The problem is caused by the AggregatePlan, when the above code was removed, 
the OrderByCompiler thinks OrderBy is OrderBy.REV_ROW_KEY_ORDER_BY, and because 
the GroupBy's "isOrderPreserving" is false, so although the Scan is reverse,but 
AggregatePlan will sort the aggregated Key [ORGANIZATION_ID, SCORE] after 
geting results from RegionServer at the client side, which is a ASC order, the 
sorted results  are [1,1  2,2 3,3] and [4,4 5,5 6,6] , after executeing the 
following code , the  result is  :[4,4 5,5 6,6 1,1 2,2 3,3], and because the 
OrderBy is compiled out(which is OrderBy.REV_ROW_KEY_ORDER_BY),so the final 
result is incorrect.

{code:borderStyle=solid}
232            aggResultIterator = new GroupedAggregatingResultIterator(
233                    new MergeSortRowKeyResultIterator(iterators, 0, 
this.getOrderBy() == OrderBy.REV_ROW_KEY_ORDER_BY),aggregators);
{code}

Indeed the above code which you removed in your patch should be removed,but if  
the AggregatePlan is not modified, just remove out the above code may cause 
problem. It  is actually a optimization and is irrelevant to PHOENIX-3451,maybe 
I can open a new JIRA if the JIRA does not exist.

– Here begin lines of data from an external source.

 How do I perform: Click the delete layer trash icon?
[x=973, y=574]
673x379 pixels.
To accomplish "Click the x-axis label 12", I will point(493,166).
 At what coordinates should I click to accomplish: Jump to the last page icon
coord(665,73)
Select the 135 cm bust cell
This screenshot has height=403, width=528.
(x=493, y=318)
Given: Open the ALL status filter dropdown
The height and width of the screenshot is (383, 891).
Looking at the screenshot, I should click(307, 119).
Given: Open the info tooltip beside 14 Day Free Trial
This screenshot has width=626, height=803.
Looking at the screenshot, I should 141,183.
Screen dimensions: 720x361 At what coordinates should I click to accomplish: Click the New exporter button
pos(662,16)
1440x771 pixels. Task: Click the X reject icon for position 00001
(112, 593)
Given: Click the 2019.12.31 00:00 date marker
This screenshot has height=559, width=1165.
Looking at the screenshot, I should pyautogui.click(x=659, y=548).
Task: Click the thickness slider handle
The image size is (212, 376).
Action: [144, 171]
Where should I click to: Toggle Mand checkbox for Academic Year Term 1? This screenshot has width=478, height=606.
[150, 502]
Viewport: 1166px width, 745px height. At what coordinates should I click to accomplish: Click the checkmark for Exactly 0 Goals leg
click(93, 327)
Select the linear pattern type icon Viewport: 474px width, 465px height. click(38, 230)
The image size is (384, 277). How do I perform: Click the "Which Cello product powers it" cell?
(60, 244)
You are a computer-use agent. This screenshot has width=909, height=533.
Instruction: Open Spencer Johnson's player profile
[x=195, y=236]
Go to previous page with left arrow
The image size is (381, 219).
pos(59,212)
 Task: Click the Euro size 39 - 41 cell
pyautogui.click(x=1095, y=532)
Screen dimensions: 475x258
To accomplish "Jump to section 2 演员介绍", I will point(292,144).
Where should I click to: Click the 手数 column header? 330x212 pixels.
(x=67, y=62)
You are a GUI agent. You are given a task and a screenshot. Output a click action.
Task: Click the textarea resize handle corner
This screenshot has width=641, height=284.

> Secondary index and query using distinct: LIMIT doesn't return the first rows
> -----------------------------------------------------------------------------
>
>                 Key: PHOENIX-3451
>                 URL: https://issues.apache.org/jira/browse/PHOENIX-3451
>             Project: Phoenix
>          Issue Type: Bug
>    Affects Versions: 4.8.0
>            Reporter: Joel Palmert
>            Assignee: chenglei
>         Attachments: PHOENIX-3451_v1.patch
>
>
> This may be related to PHOENIX-3452 but the behavior is different so filing 
> it separately.
> Steps to repro:
> CREATE TABLE IF NOT EXISTS TEST.TEST (
>     ORGANIZATION_ID CHAR(15) NOT NULL,
>     CONTAINER_ID CHAR(15) NOT NULL,
>     ENTITY_ID CHAR(15) NOT NULL,
>     SCORE DOUBLE,
>     CONSTRAINT TEST_PK PRIMARY KEY (
>         ORGANIZATION_ID,
>         CONTAINER_ID,
>         ENTITY_ID
>     )
> ) VERSIONS=1, MULTI_TENANT=TRUE, REPLICATION_SCOPE=1, TTL=31536000;
> CREATE INDEX IF NOT EXISTS TEST_SCORE ON TEST.TEST (CONTAINER_ID, SCORE DESC, 
> ENTITY_ID DESC);
> UPSERT INTO test.test VALUES ('org2','container2','entityId6',1.1);
> UPSERT INTO test.test VALUES ('org2','container1','entityId5',1.2);
> UPSERT INTO test.test VALUES ('org2','container2','entityId4',1.3);
> UPSERT INTO test.test VALUES ('org2','container1','entityId3',1.4);
> UPSERT INTO test.test VALUES ('org2','container3','entityId7',1.35);
> UPSERT INTO test.test VALUES ('org2','container3','entityId8',1.45);
> EXPLAIN
> SELECT DISTINCT entity_id, score
> FROM test.test
> WHERE organization_id = 'org2'
> AND container_id IN ( 'container1','container2','container3' )
> ORDER BY score DESC
> LIMIT 2
> OUTPUT
> entityId5    1.2
> entityId3    1.4
> The expected out out would be
> entityId8    1.45
> entityId3    1.4
> You will get the expected output if you remove the secondary index from the 
> table or remove distinct from the query.
> As described in PHOENIX-3452 if you run the query without the LIMIT the 
> ordering is not correct. However, the 2first results in that ordering is 
> still not the onces returned by the limit clause, which makes me think there 
> are multiple issues here and why I filed both separately. The rows being 
> returned are the ones assigned to container1. It looks like Phoenix is first 
> getting the rows from the first container and when it finds that to be enough 
> it stops the scan. What it should be doing is getting 2 results for each 
> container and then merge then and then limit again.